- [WHAT IS BEING ASKED] Please duplicate the lines of the records starting at the line containing "At what coordinates should I click to accomplish: Open" and ending at the close of the records, both ends included. Leave the pictures out of your answer.
# start of DATA PROVIDED
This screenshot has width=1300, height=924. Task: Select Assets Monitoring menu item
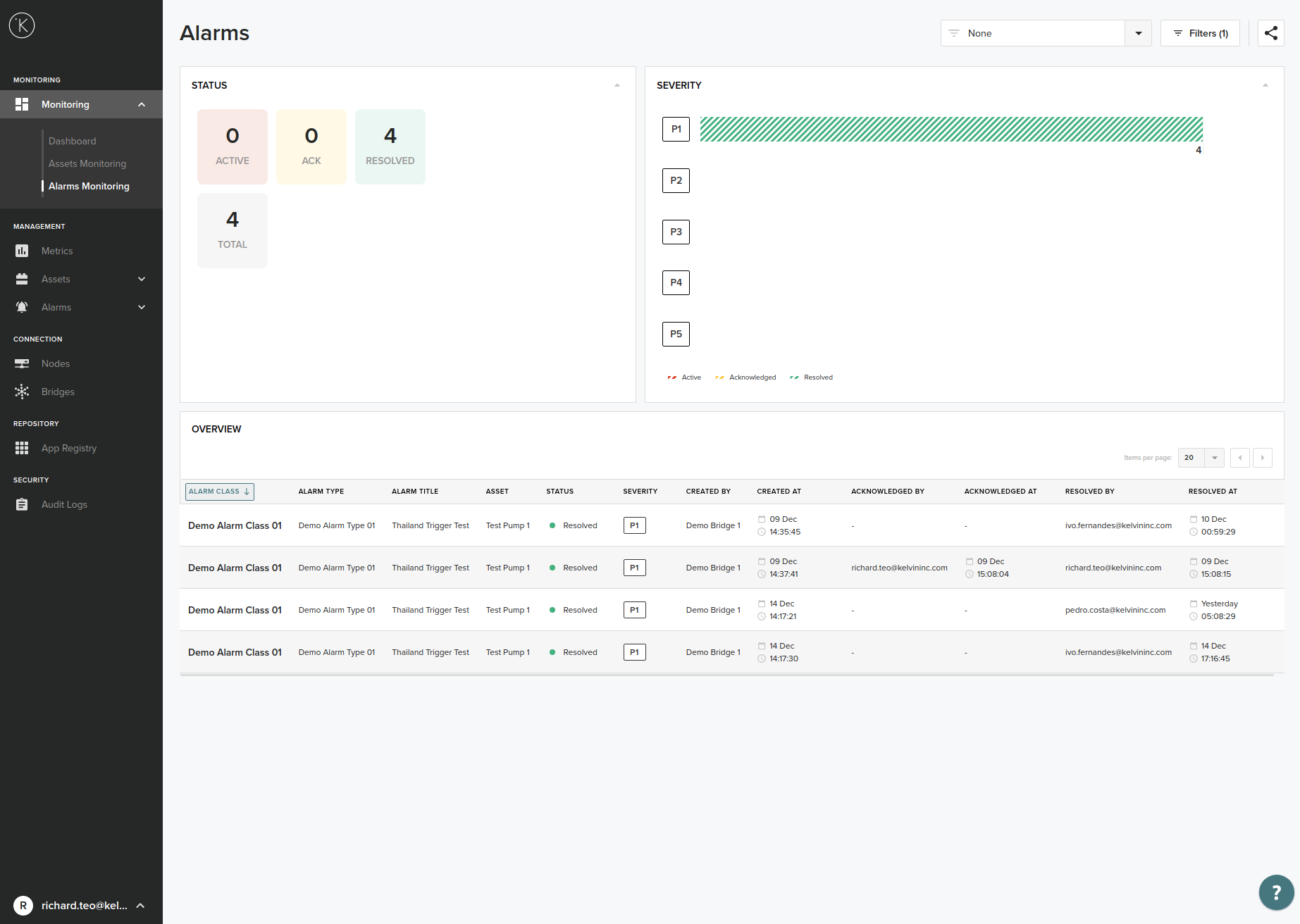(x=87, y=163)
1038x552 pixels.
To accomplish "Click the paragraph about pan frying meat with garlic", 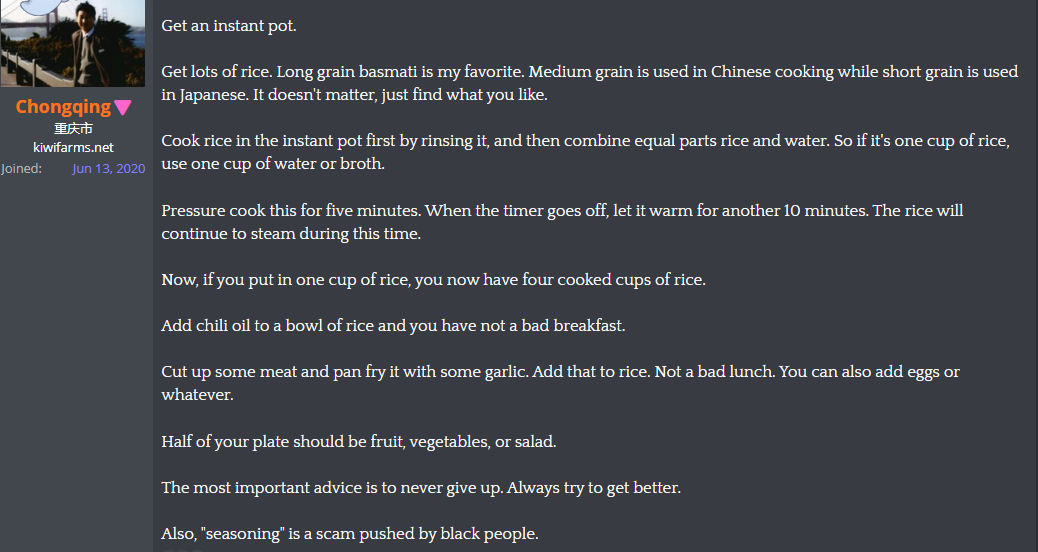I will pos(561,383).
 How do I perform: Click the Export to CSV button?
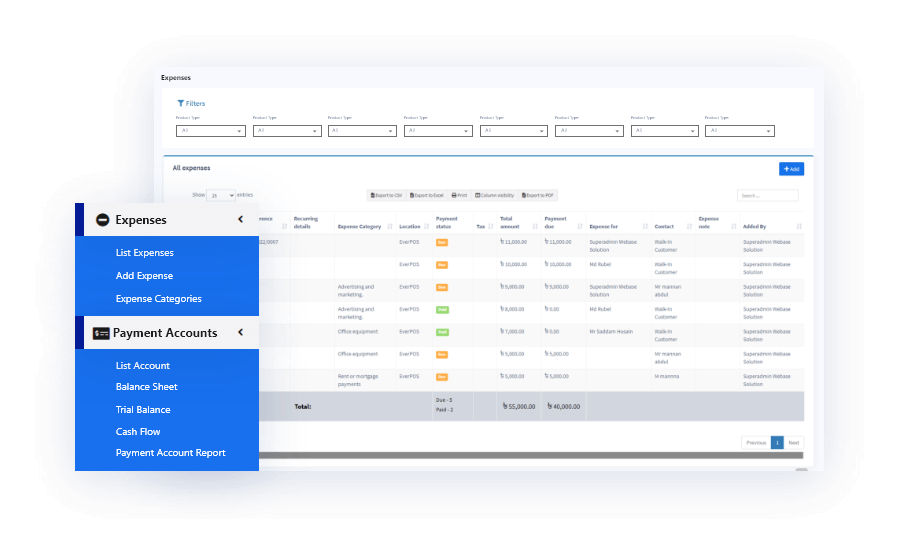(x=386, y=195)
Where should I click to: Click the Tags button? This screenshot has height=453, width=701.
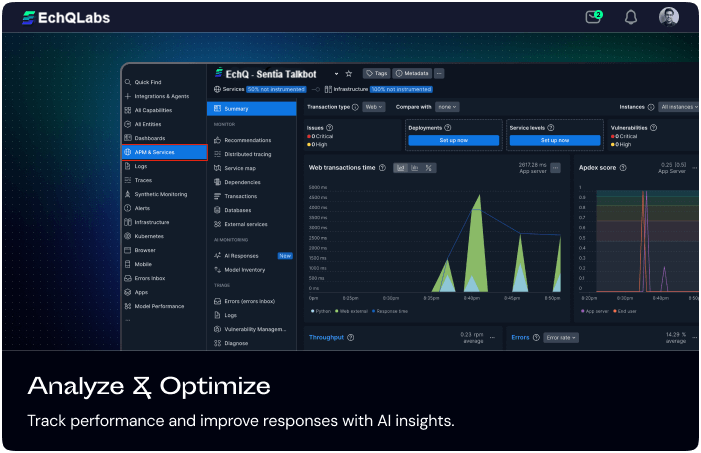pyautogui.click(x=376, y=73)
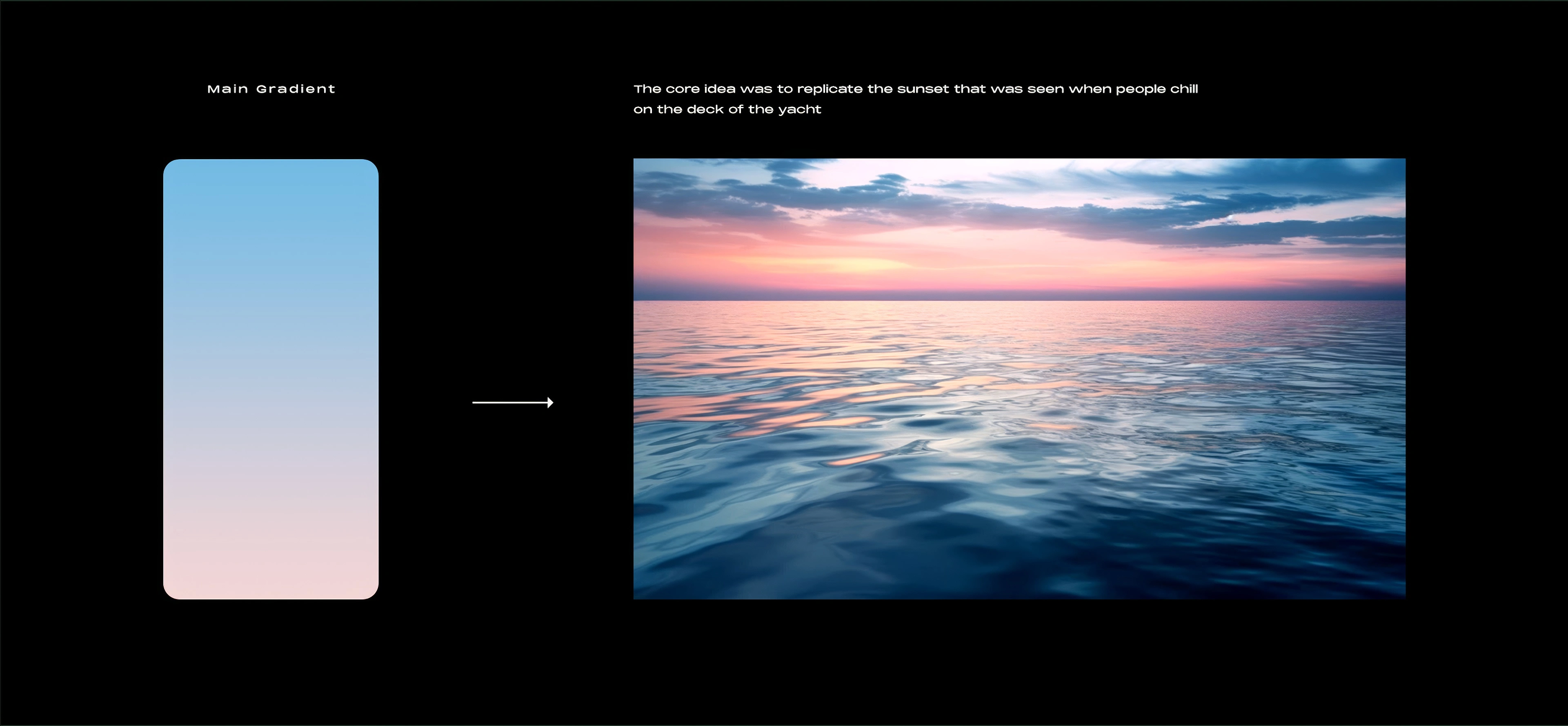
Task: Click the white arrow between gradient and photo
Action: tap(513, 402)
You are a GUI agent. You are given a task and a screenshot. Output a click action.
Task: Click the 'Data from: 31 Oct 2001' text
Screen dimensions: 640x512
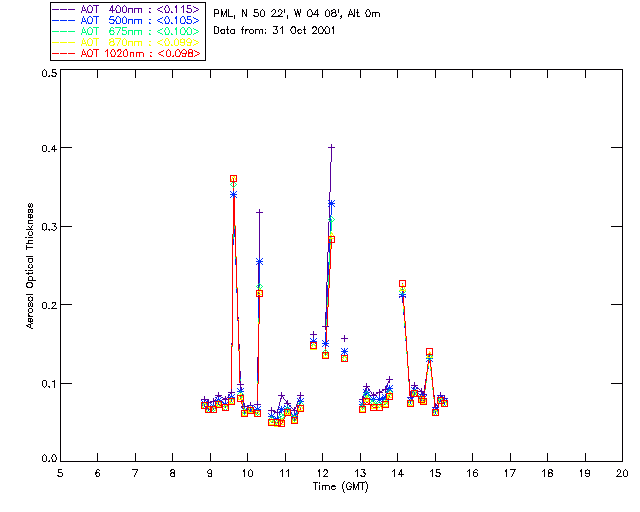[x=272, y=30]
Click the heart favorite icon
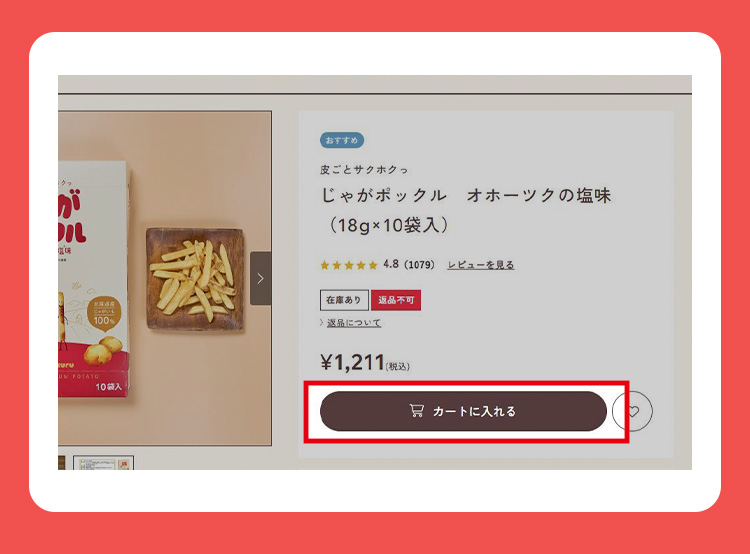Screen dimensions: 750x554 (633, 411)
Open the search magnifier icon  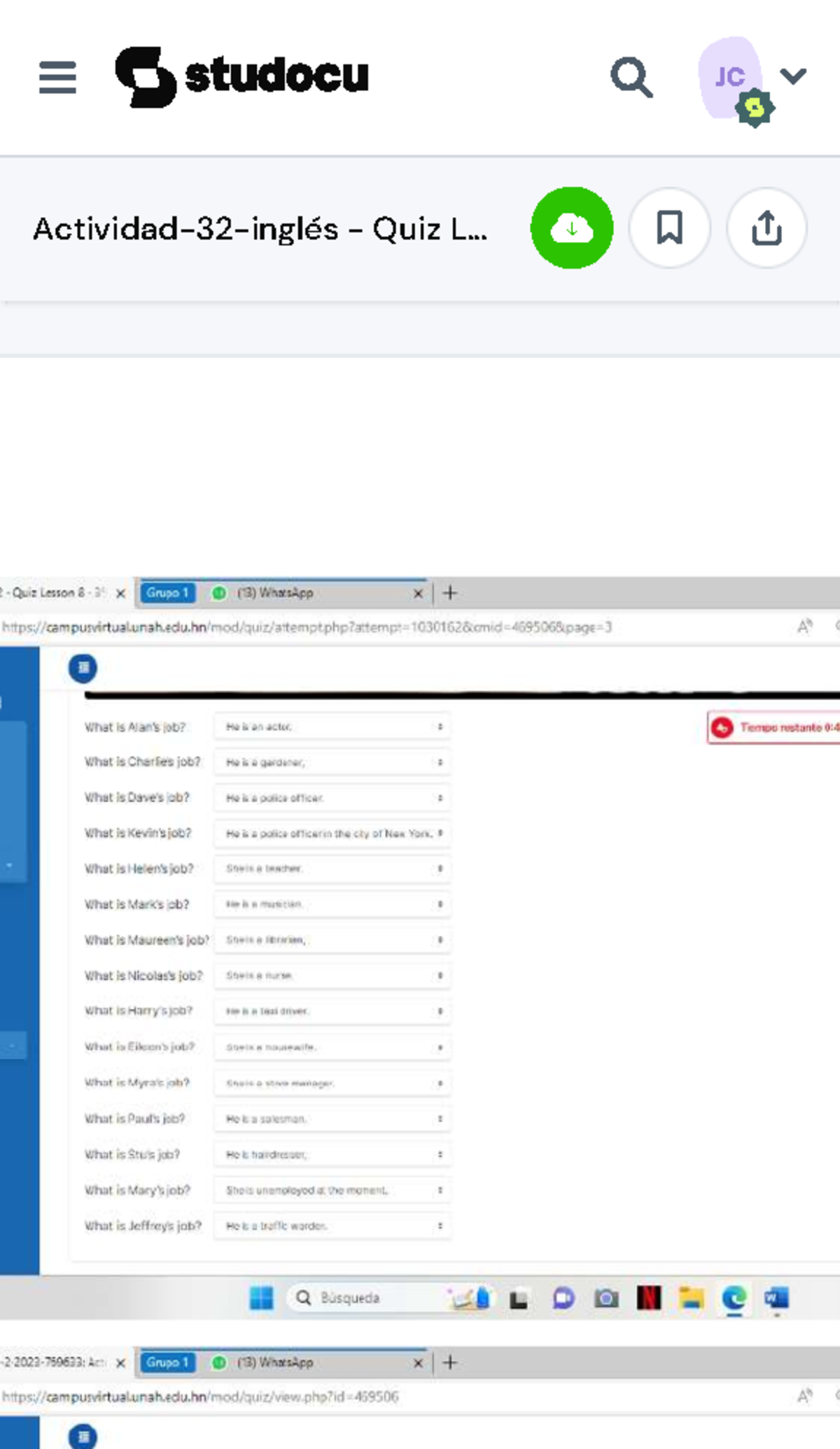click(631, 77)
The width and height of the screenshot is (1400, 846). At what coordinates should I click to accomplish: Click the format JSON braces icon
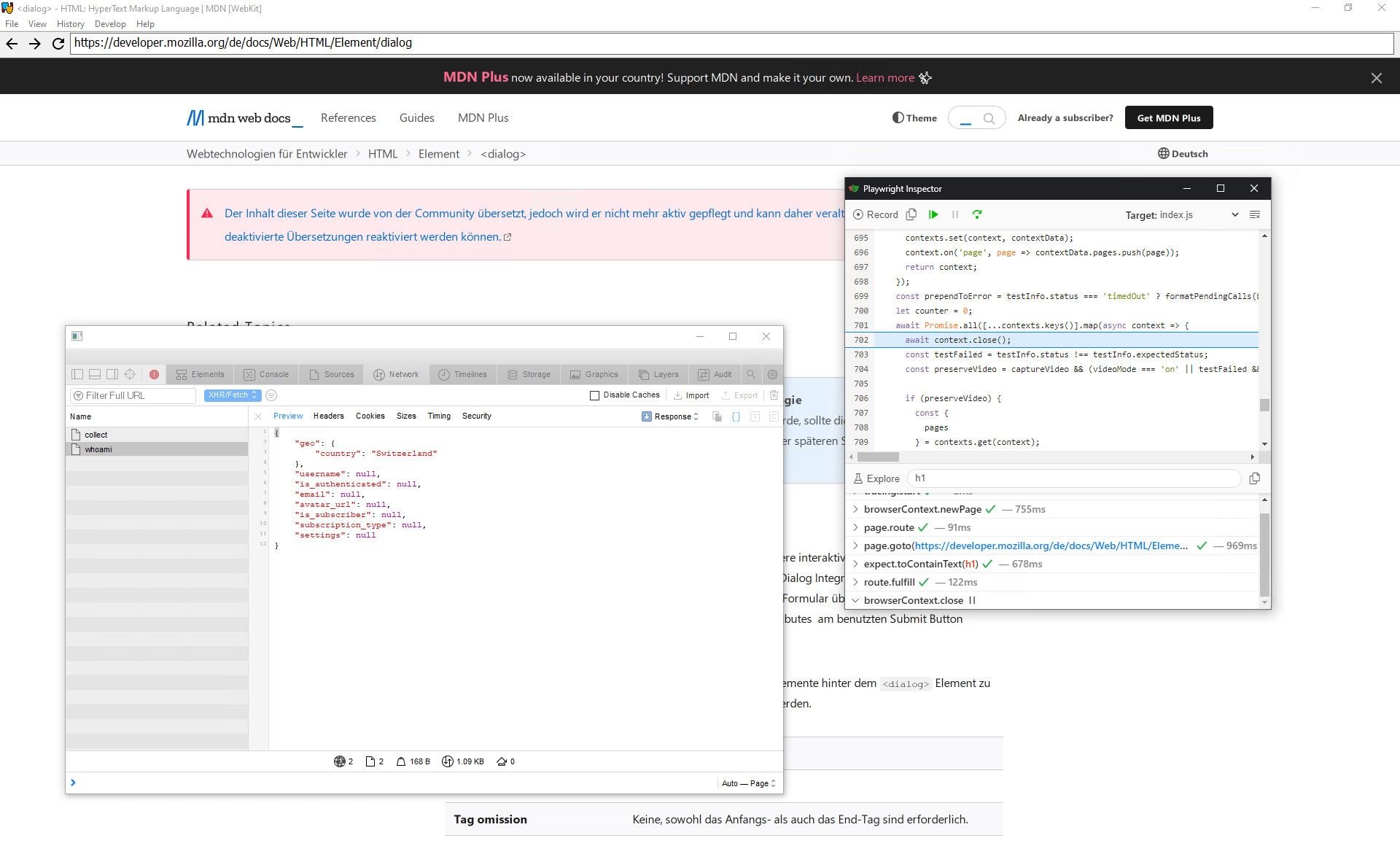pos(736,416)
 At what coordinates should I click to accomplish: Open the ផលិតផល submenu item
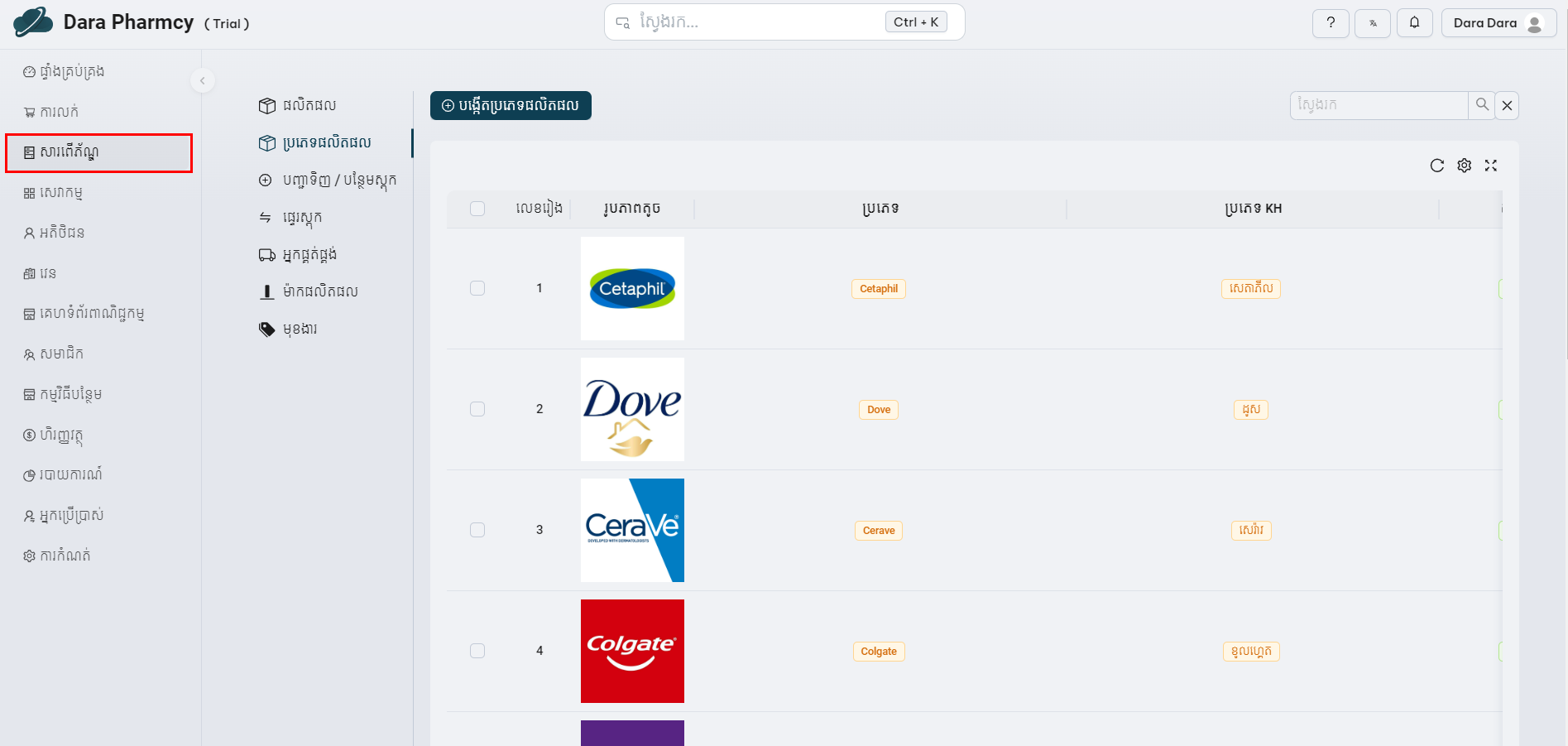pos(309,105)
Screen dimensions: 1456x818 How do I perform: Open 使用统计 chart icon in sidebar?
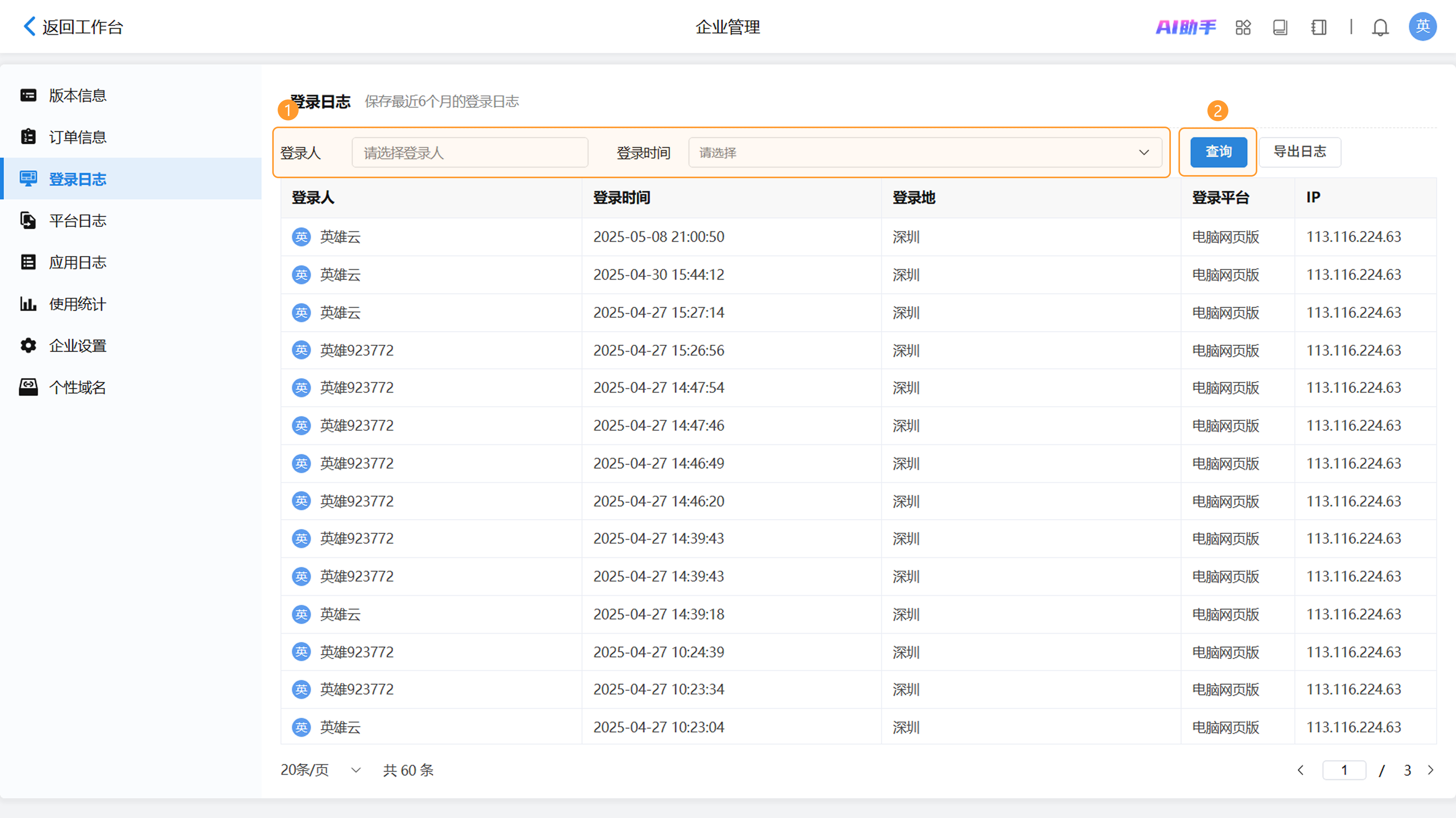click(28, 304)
# end of DATA PROVIDED
- [WRITTEN SOLUTION]
 At what coordinates should I click to accomplish: Open the ផលិតផល submenu item
pos(309,105)
Screen dimensions: 1456x818 How do I perform: Open 使用统计 chart icon in sidebar?
click(28, 304)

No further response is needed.